I totally agree that there is a movement towards the desolution of the frame, the frontiers between art and reality. Maximum realism. But the quest for maximum realism is necessarily a dead-end-street. How could it be otherwise? What would be the aesthetic gain of a TOTALES KUNSTWERK? If I don't know it is art, how and why should I enjoy it? The joy of art lies precisely in it's limitations, it is in the alternation, not in the sameness. This is not a political claim, but an observation.

I've spent a lot of time in forest those days and in the past few years. I enjoy being there in the company of trees. Walking a forest is each time a little adventure to me. You see things from a different point of view, apprehend time in an other way, get in contact with the wild, sometimes you can get lost in a forest and then you can only look for an issue with the hope that you won't walk in circles. I mostly walk in forests with a photo camera at reach.

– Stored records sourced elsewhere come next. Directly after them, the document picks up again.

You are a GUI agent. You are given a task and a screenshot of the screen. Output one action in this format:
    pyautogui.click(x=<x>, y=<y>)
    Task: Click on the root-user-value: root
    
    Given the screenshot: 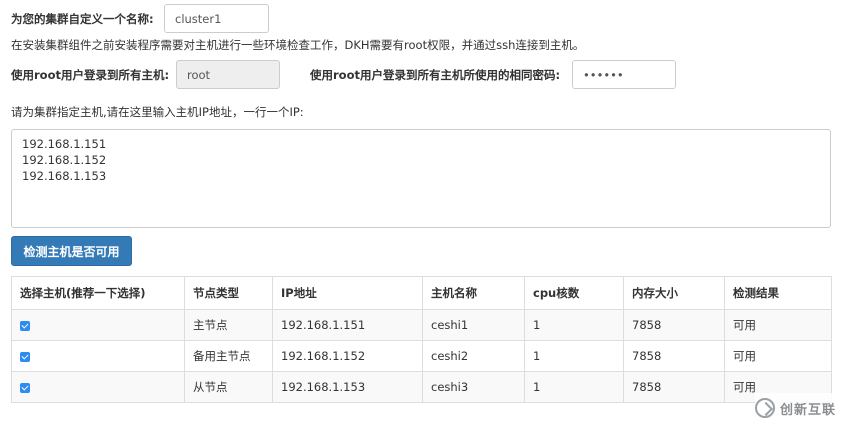 What is the action you would take?
    pyautogui.click(x=199, y=74)
    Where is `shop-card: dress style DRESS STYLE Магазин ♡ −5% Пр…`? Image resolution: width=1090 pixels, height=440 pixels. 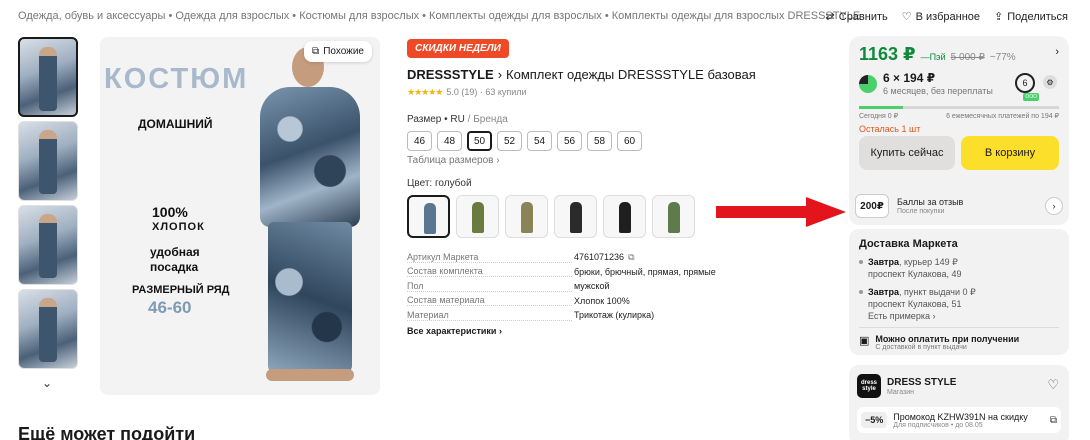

When I see something that appears picturesque to me I start to shoot. How could I state that this picturesque impression is purely visual? This would be omitting a lot of parameters like my capacity of attention at that moment, boredom, exhaustion after a long walk, the loneliness of my thoughts. I like the idea expressed by Werner Herzog in Wim Wenders' documentary Tokyo Ga: "Sometimes making a picture is the reward of a lot of efforts. It has taken a whole day to climb that mountain, a lot of sweat. And now finally you are on the top and you are ready to make that picture. Pictures have their price!" I write here what I remember of this interview taken ironically in a elevator bringing Herzog and Wenders high above the skyline of the city. From that point of view I understand Rancière (again him) stating that images are not an exclusivity of the visible.